■ Instructions to follow
Exact reproduction is required for the lines below starting at the line with "Open the Time Zone dropdown" and ending at the line with "Click the 除外キーワード value field", both included. No other lines, and no pictures.

■ Provided data
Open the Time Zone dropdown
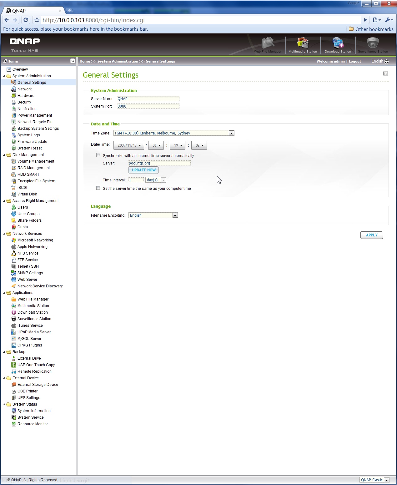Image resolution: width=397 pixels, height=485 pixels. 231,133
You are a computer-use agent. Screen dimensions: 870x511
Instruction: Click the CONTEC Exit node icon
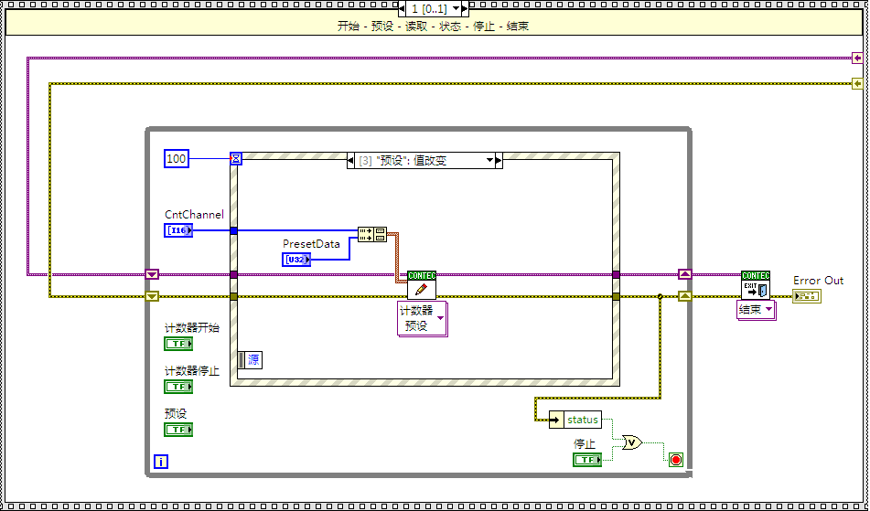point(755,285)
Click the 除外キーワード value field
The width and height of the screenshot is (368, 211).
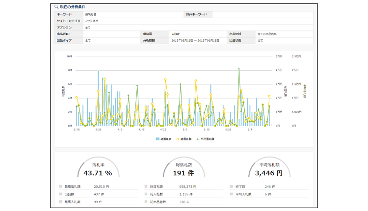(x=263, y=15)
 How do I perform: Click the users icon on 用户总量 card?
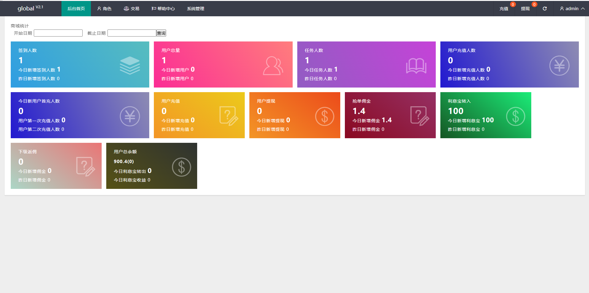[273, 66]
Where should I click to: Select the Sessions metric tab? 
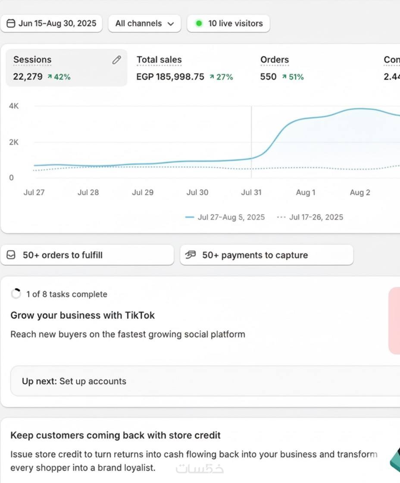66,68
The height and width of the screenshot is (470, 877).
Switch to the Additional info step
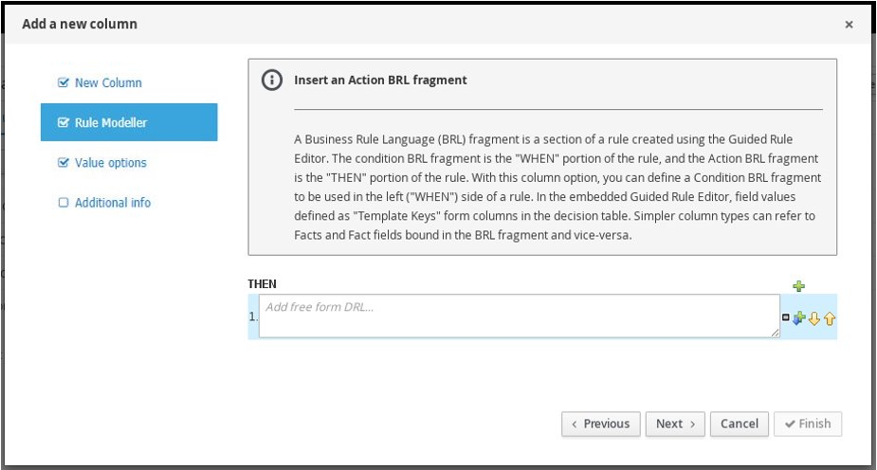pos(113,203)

* * *

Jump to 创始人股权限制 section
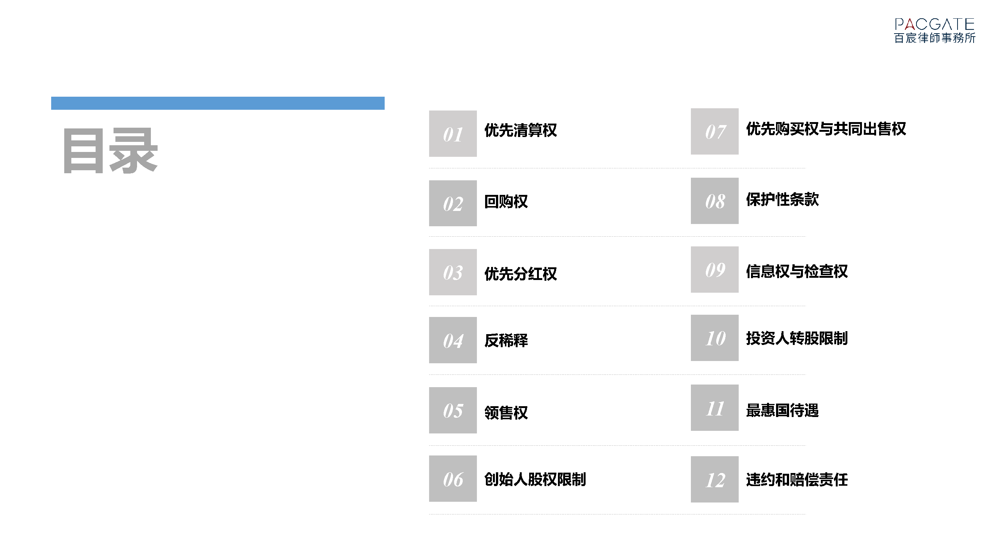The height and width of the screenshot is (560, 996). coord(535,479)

==

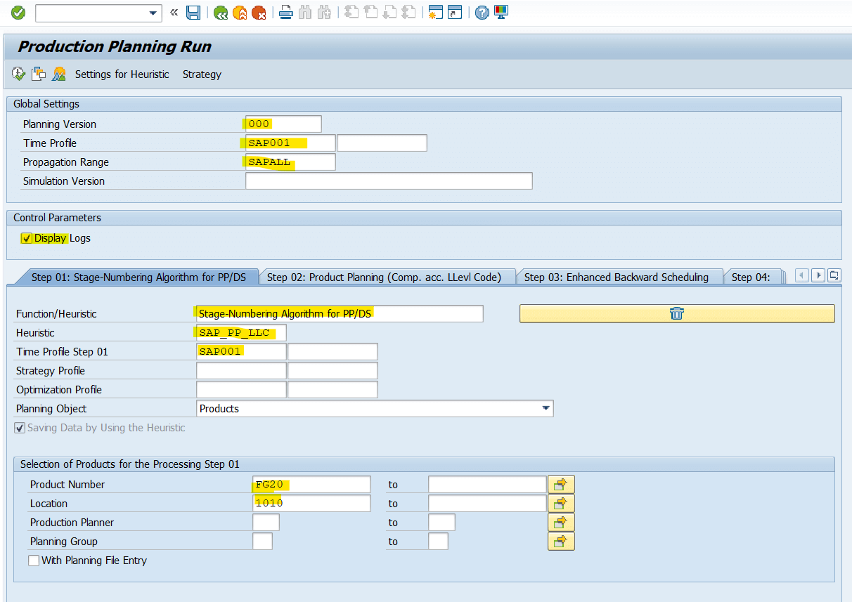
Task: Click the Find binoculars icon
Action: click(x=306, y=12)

■ Answer to the exercise
Open the Time Zone dropdown
Image resolution: width=397 pixels, height=485 pixels. 231,133
You are a computer-use agent. Screen dimensions: 870x511
Instruction: Click the CONTEC Exit node icon
point(755,285)
Click the 除外キーワード value field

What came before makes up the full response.